In a recent study of 20,495 patients from the US Department of Veterans Affairs health system discharged to skilled nursing facilities after heart failure hospitalization, delirium was associated with poor functional recovery. The baseline Activities of Daily Living score on admission to a skilled nursing facility was significantly worse among patients with delirium; patients with delirium also had significantly lower Activities of Daily Living Improvement from baseline to follow-up assessments.
Heart failure is a chronic, functionally disabling condition. Acute exacerbations of heart failure are a leading cause of hospitalizations and rehospitalizations. Almost 20% of patients with heart failure are unable to function independently and are consequently discharged to skilled nursing facilities (SNFs) to facilitate functional recovery. Delirium is an acute, reversible change in mental status characterized by fluctuations in awareness and attention, which often results in complications such as rehospitalization and delayed discharge from SNFs.

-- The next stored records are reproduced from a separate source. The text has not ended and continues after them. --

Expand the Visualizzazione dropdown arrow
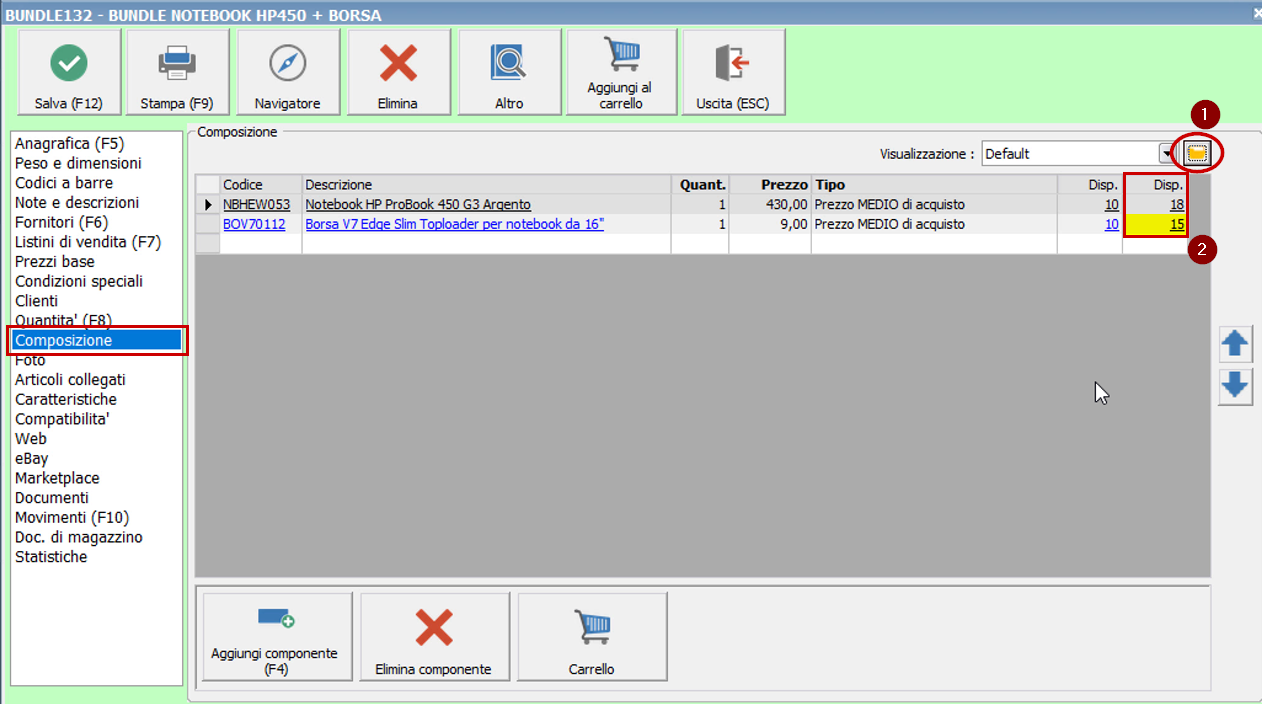Viewport: 1262px width, 704px height. click(x=1166, y=154)
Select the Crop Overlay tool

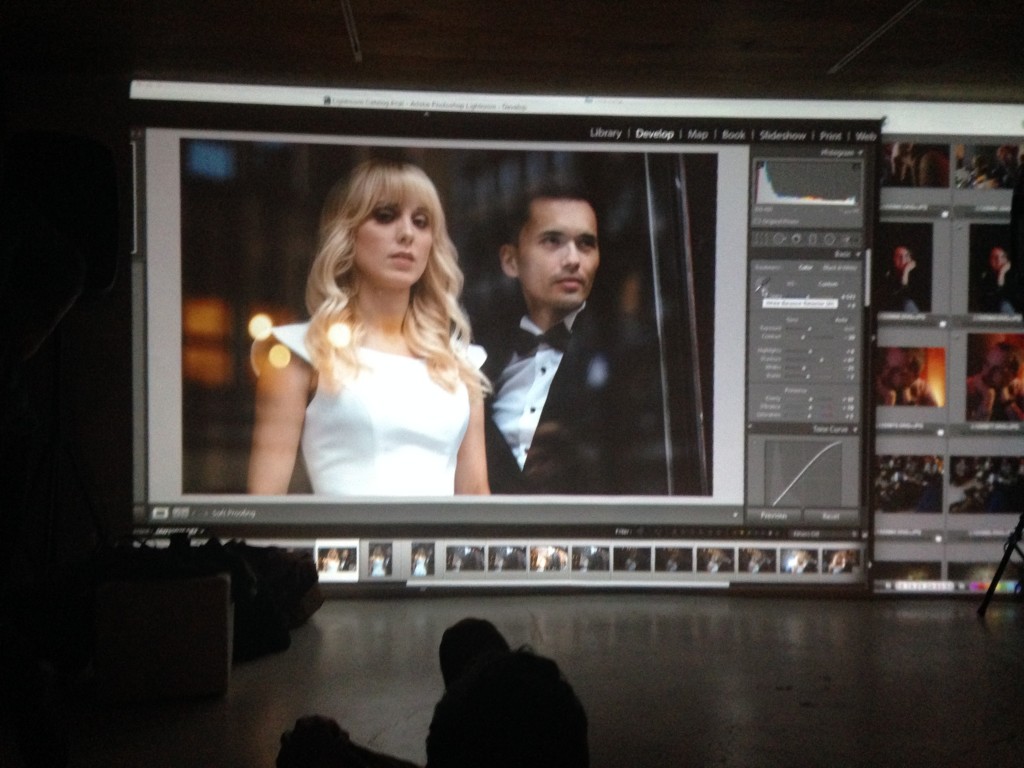click(x=762, y=240)
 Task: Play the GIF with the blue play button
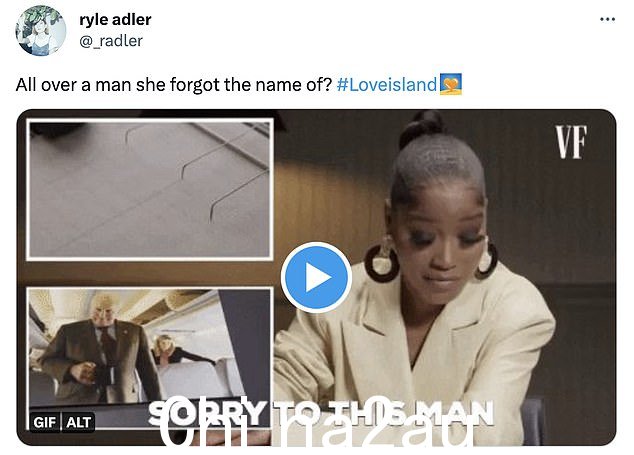click(316, 277)
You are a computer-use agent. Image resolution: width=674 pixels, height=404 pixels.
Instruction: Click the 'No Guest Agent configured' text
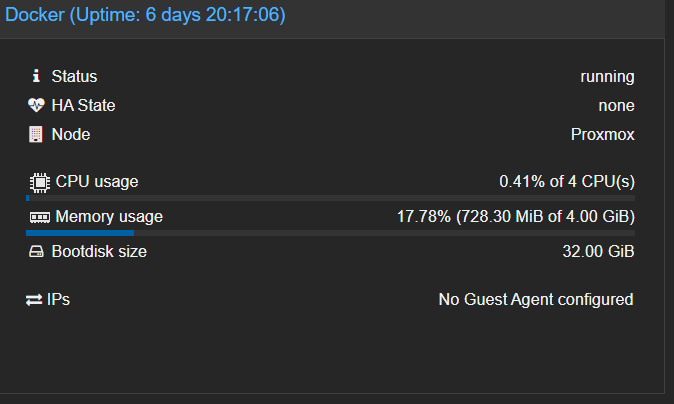click(536, 299)
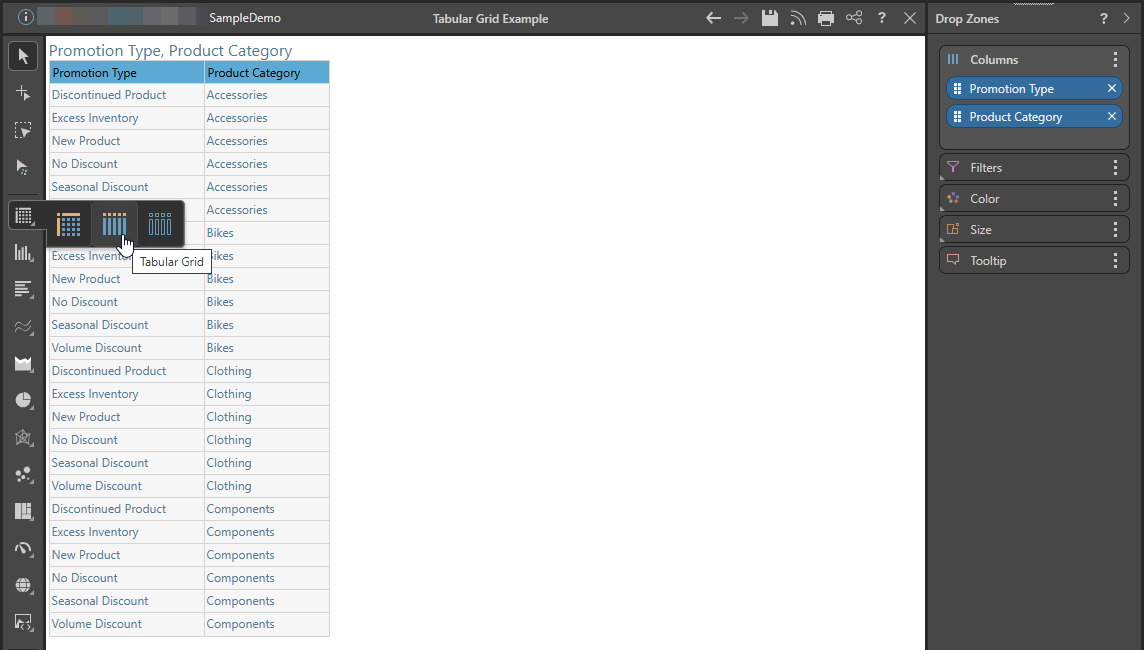Viewport: 1144px width, 650px height.
Task: Remove Product Category chip from Columns
Action: click(1112, 117)
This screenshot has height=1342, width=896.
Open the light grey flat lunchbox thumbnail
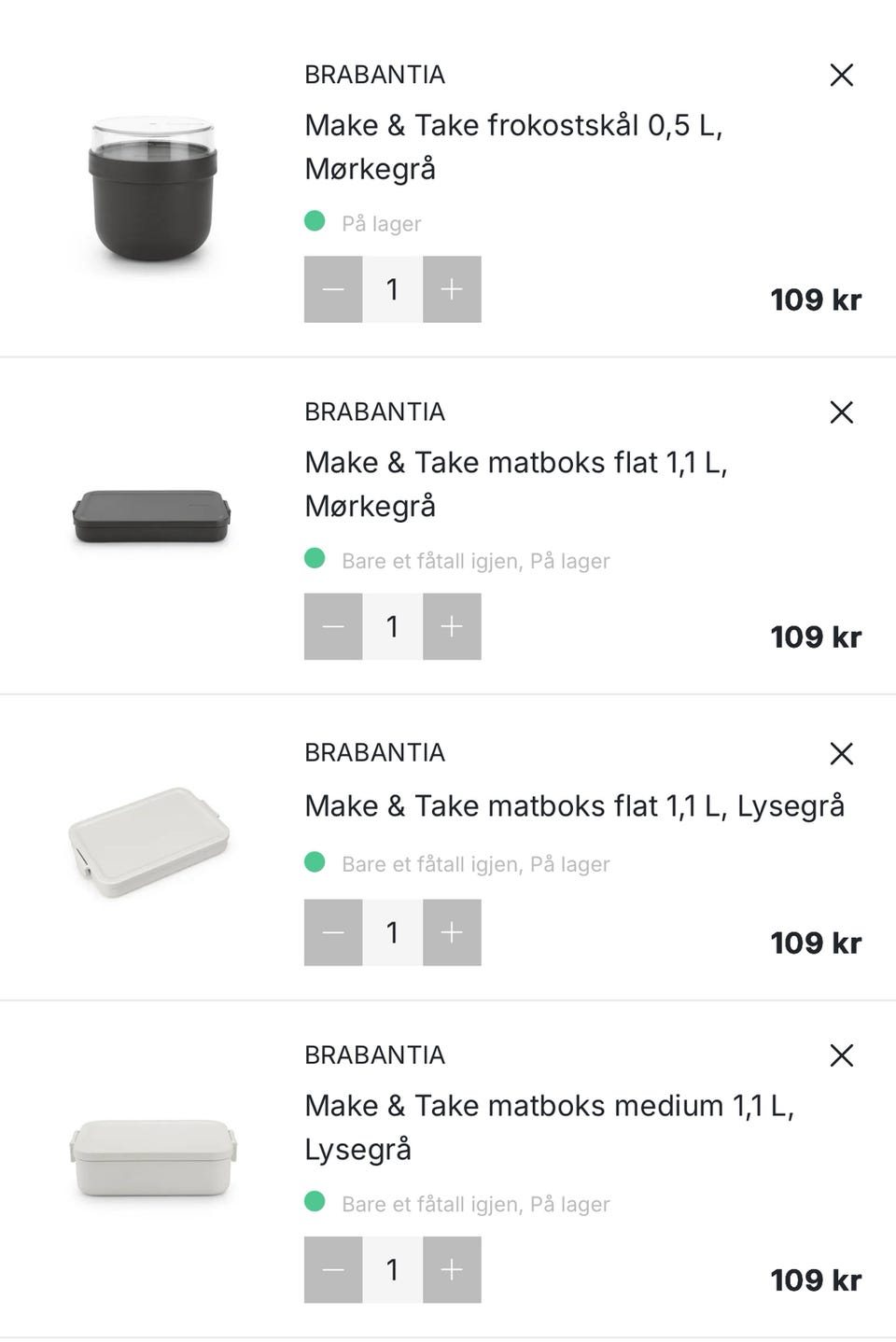(x=149, y=842)
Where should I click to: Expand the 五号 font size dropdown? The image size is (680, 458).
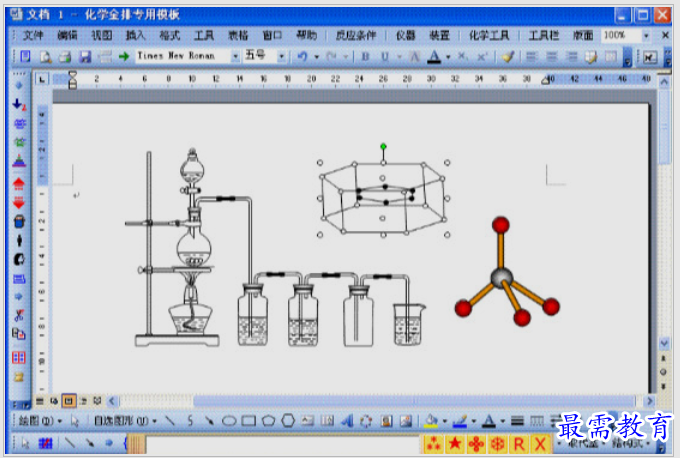[281, 56]
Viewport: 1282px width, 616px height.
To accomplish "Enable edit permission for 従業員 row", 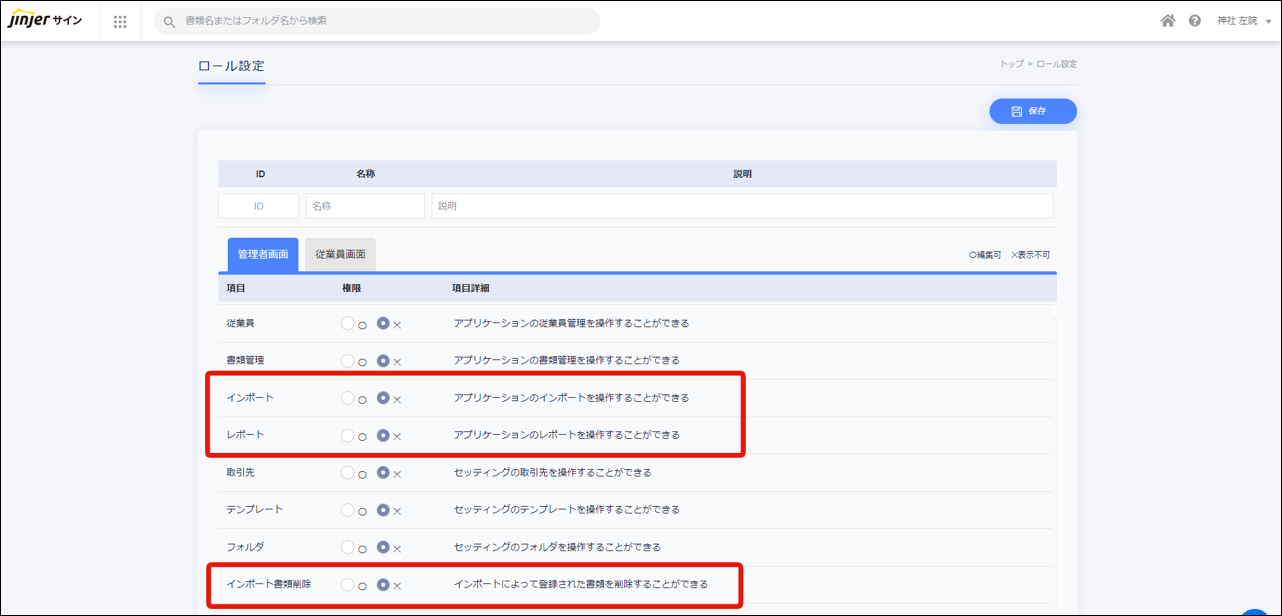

In this study, patients with heart failure discharged to SNFs who had delirium on admission were less likely to demonstrate functional improvement and more likely to experience regression in function compared with patients without delirium. Increased emphasis on identifying and treating delirium for patients with heart failure before discharge and throughout their SNF course may be important for functional recovery. Remember, the key is that delirium is modifiable; it doesn’t have to define the outcomes for your resident’s independence. Please consider this diagnosis when declines in independence are observed upon readmission from acute care.